A staggering fact: The risk of maternal death is three to four times higher for Black women than for their white counterparts. Even accounting for differences in income or education, Black mothers are significantly more likely to die from pregnancy-related causes. While proper prenatal care can improve maternal health outcomes, 18.6% of pregnant women in Waterbury receive late prenatal care or none at all.

Against this backdrop, and with grant support from Connecticut Community Foundation, Waterbury Bridge to Success Community Partnership, Greater Waterbury Health Partnership, StayWell Health Center, and Woman’s Choice Perinatal have formed an Infant and Maternal Health Workgroup. The partners are working together to forge connections across sectors among clinical providers, community-based organizations, childbirth educators, doulas, and others involved in patients’ care. The group’s work focuses particularly on improving outcomes for Black and Hispanic mothers, who are disproportionately affected by the shortcomings in existing systems.

Increasing access to and awareness of doula services is a top priority. A doula is a trained, non-clinical professional who supports a pregnant person before, during, and after childbirth—support that research has shown reduces rates of adverse birth outcomes. Woman’s Choice Perinatal, founded and led by doula Ashanti Rivera, will facilitate doula training for StayWell home visiting staff in order to increase the number of trained doulas serving women of color in Waterbury.

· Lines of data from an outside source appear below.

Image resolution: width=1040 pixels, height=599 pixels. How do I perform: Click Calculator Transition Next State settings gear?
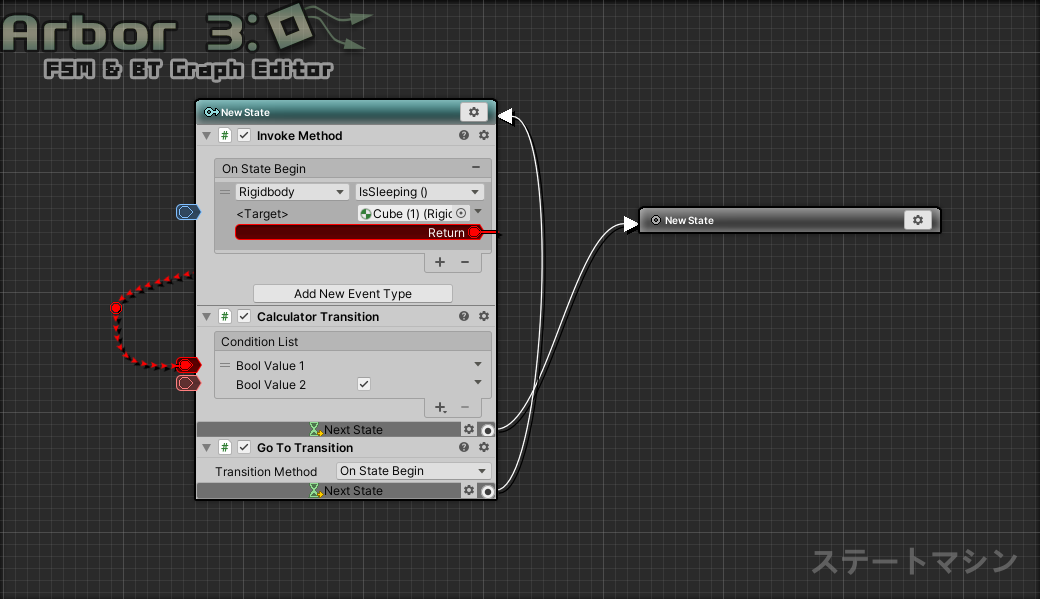pos(468,430)
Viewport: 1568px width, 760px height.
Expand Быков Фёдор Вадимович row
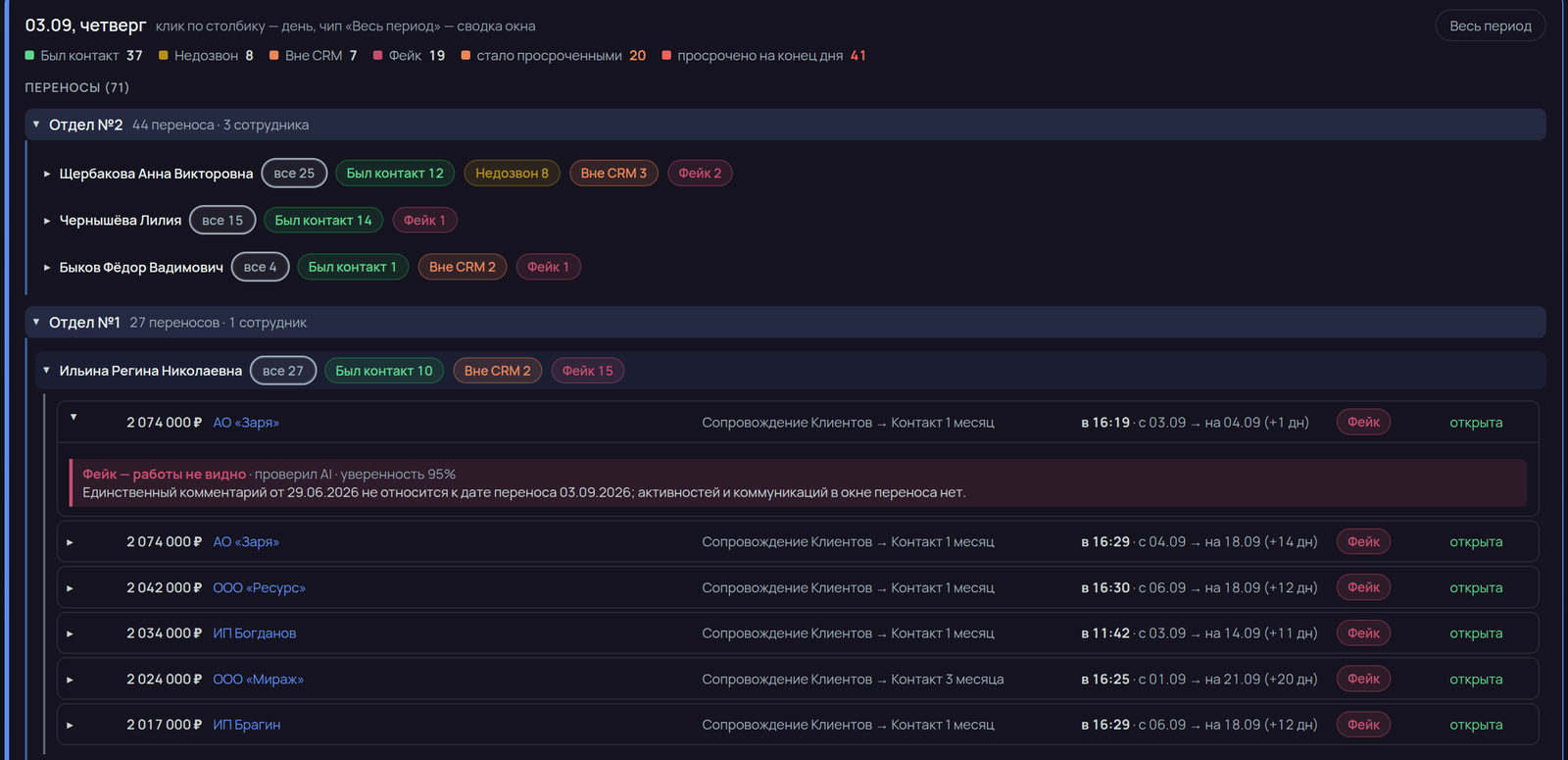tap(46, 267)
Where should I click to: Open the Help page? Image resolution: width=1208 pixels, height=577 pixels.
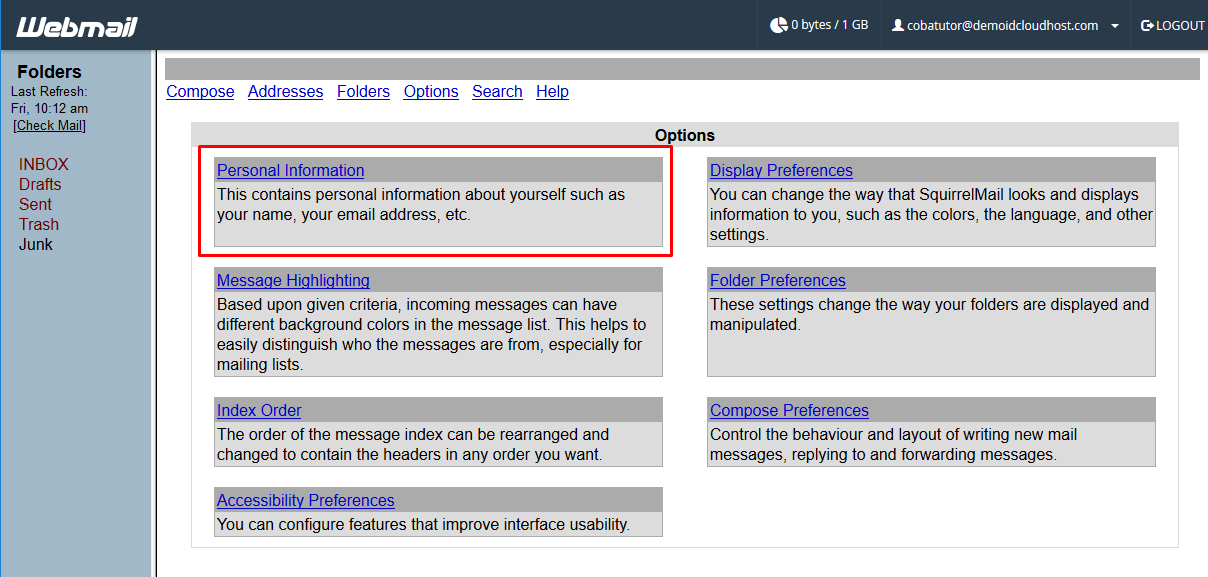(552, 91)
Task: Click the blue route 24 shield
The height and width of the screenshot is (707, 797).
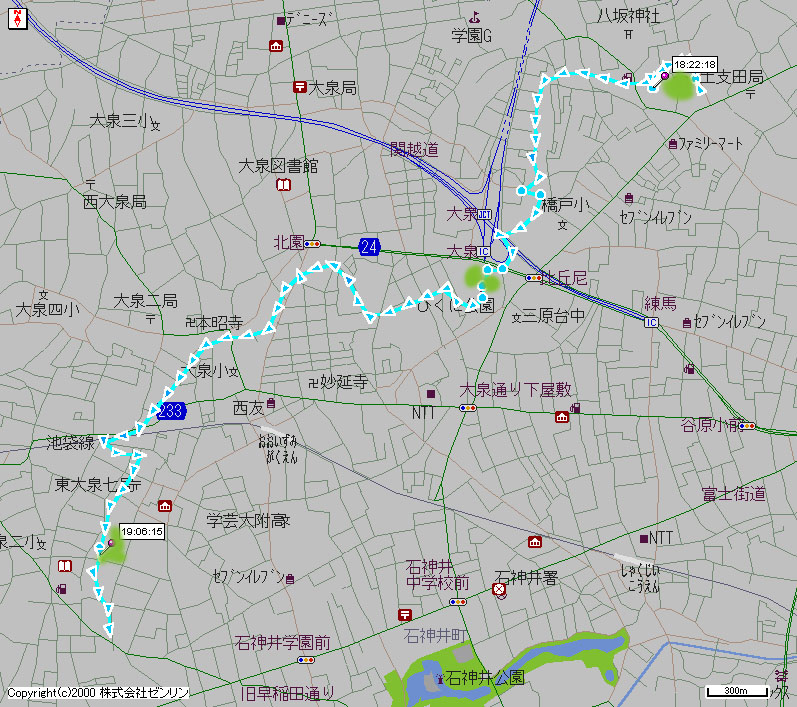Action: click(369, 245)
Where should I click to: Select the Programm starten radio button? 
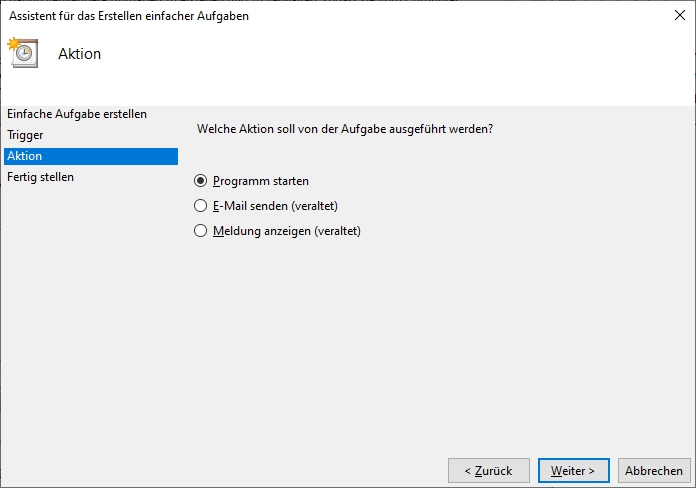point(201,181)
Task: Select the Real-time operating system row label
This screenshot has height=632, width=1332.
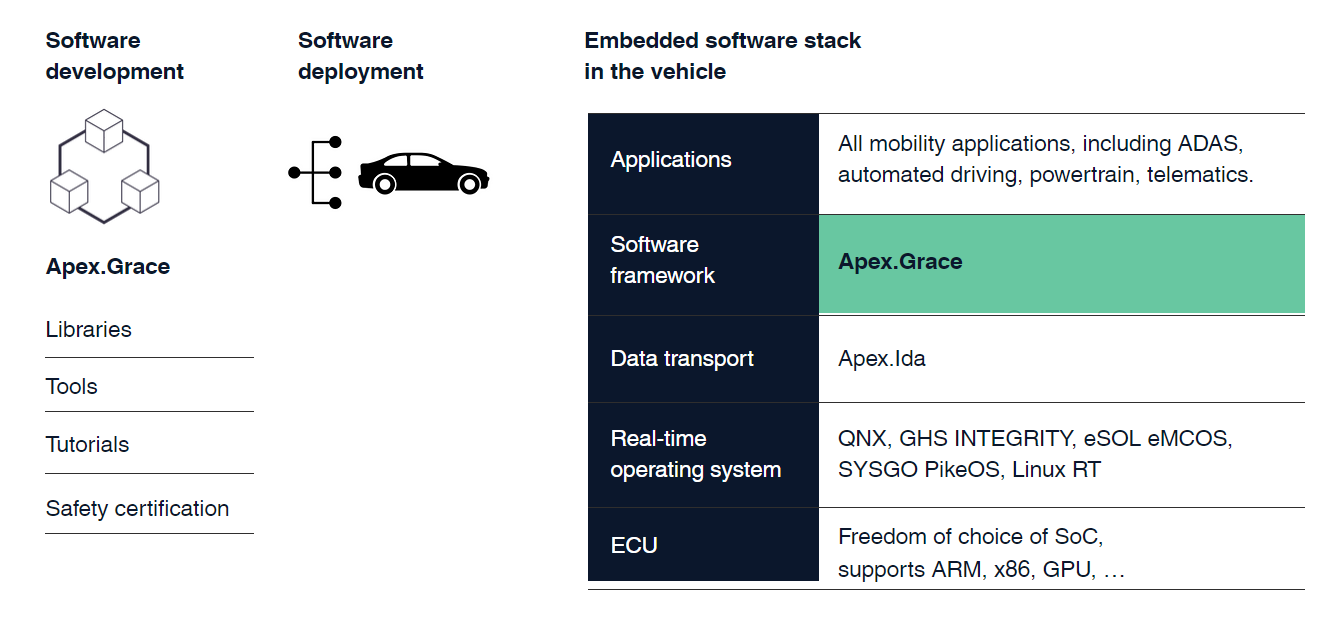Action: point(696,454)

To Rivera, the collaborative nature of the initiative’s work and the tradition of women helping other women through pregnancy are linked. “True maternal health is guided and rooted in a spiritual legacy and ancestral guidance. It takes a village. If there are no villages, my hope is that I can help create one.”

For its part, Waterbury Bridge to Success is focusing on education, outreach, and advocacy. As executive director Althea Marshall Brooks explains, “Our objective for this project is to provide ongoing education to broaden awareness of the holistic support doulas can provide women of color. A crucial factor in ensuring the welfare of a mother and her baby is providing access to quality prenatal and postnatal care.” To that end, Bridge to Success launched the #Day43 educational campaign, prompted by a study that found the burden imposed by pregnancy and birth on a woman’s body can extend beyond the six-week period after birth—the point at which most women cease to receive postpartum obstetric care. The same study found that late maternal deaths—those occurring more than 42 days postpartum—were 3.5 times more likely among Black women than white women.

In helping to coordinate the varied efforts of the Infant and Maternal Health Workgroup’s members, Greater Waterbury Health Partnership executive director Angie Matthis highlights the importance of ensuring that those most affected by poor health outcomes both inform the work and are able to access the care and connections the partners provide. Said Matthis, “It’s important to elevate organizations led by people of color to lead the charge of outreach to and input from residents across the diversity spectrum who are suffering disparities.” Through their work, the partners aim to establish new models of maternal health care for Waterbury women of color, with the ultimate goal of reducing stark racial disparities and ensuring that more births end in joy, promise, and good health.